What to do
Copy the records below, from the line containing "The height and" through the last line; leave out pictures.

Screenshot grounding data

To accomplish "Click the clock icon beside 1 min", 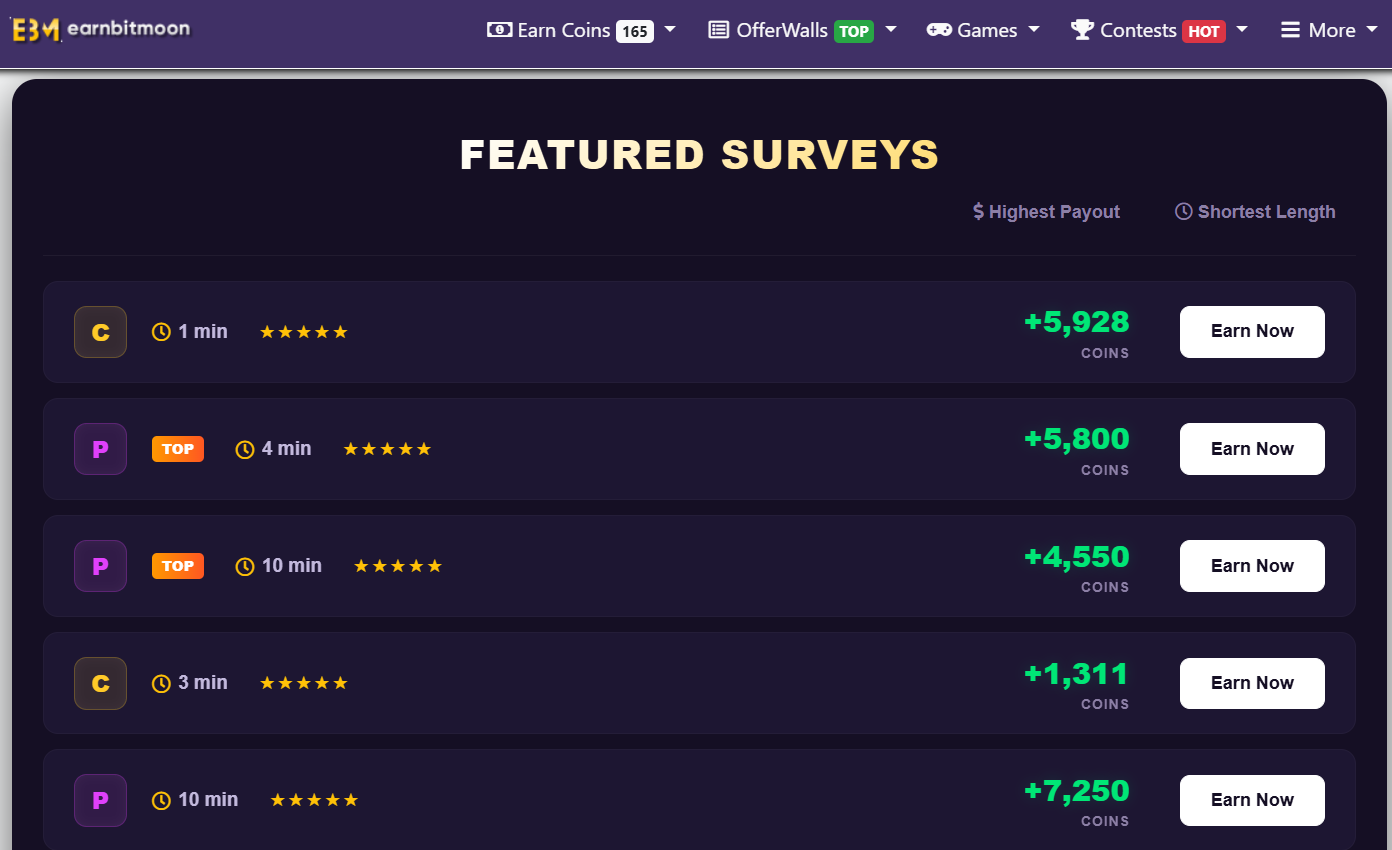I will [x=161, y=332].
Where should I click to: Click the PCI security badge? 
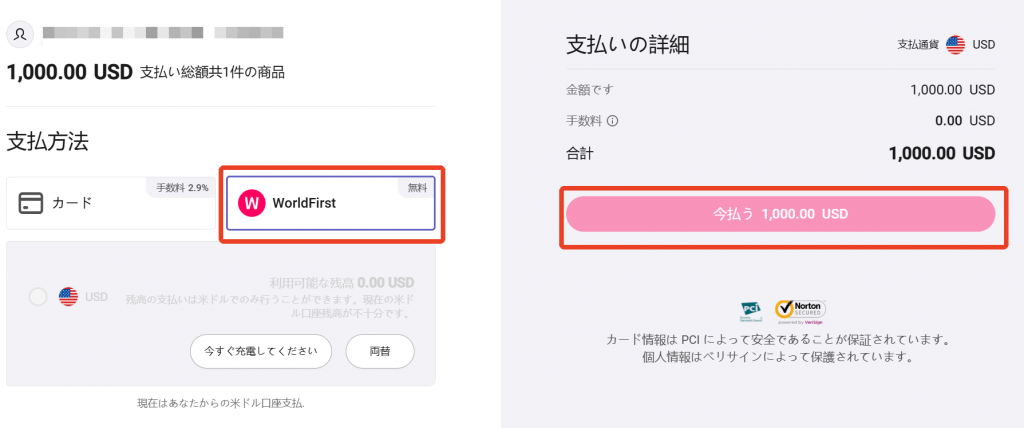[751, 312]
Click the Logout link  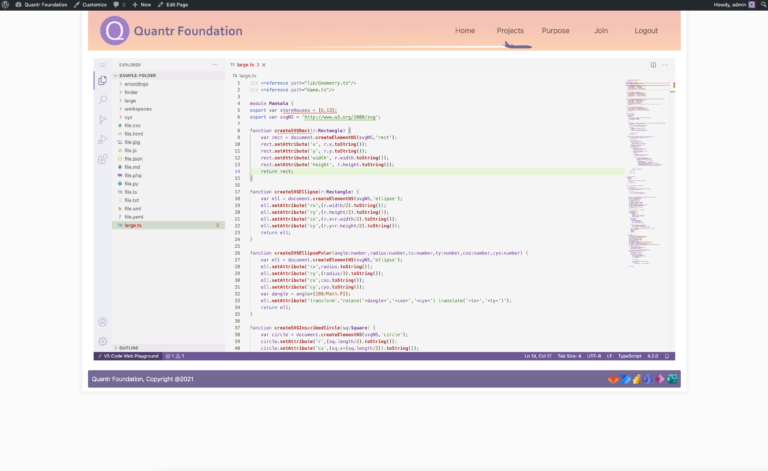click(x=646, y=30)
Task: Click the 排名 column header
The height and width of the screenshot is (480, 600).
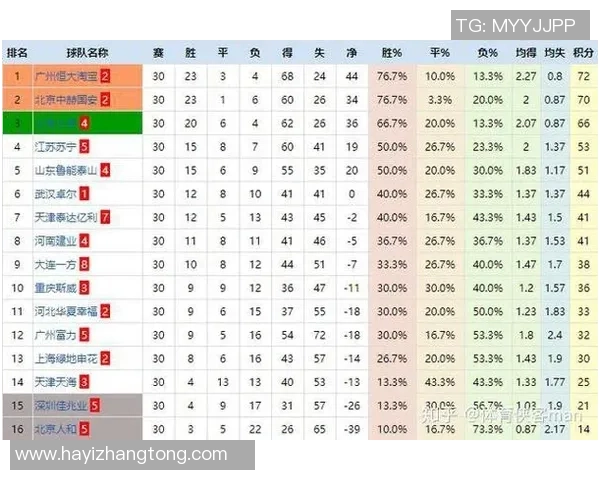Action: click(17, 52)
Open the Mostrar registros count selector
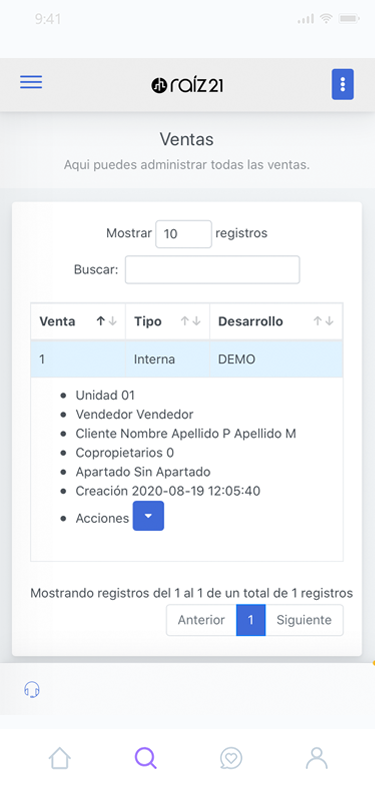This screenshot has width=375, height=812. click(184, 234)
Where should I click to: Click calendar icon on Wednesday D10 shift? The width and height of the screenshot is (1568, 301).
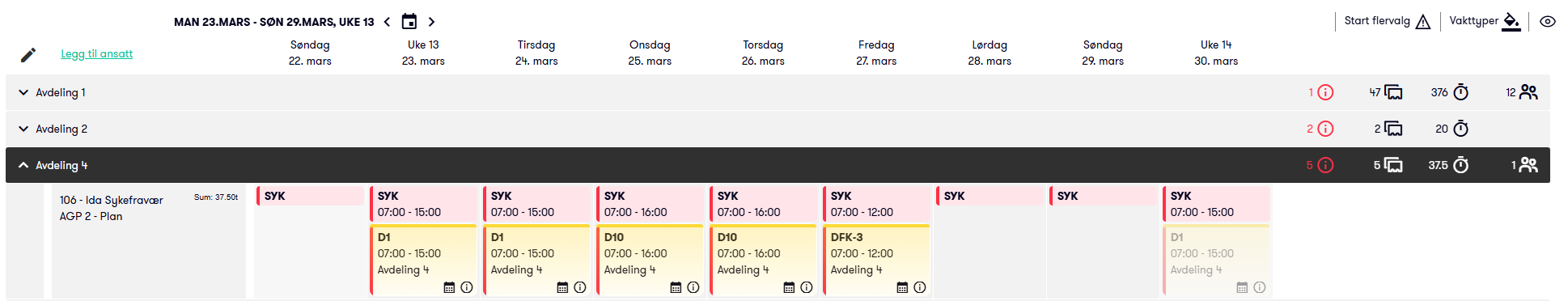click(676, 287)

Finished exercise
The height and width of the screenshot is (480, 600).
Action: click(17, 52)
Open the Mostrar registros count selector
This screenshot has width=375, height=812. click(184, 234)
Where should I click to: Click calendar icon on Wednesday D10 shift? The width and height of the screenshot is (1568, 301).
click(676, 287)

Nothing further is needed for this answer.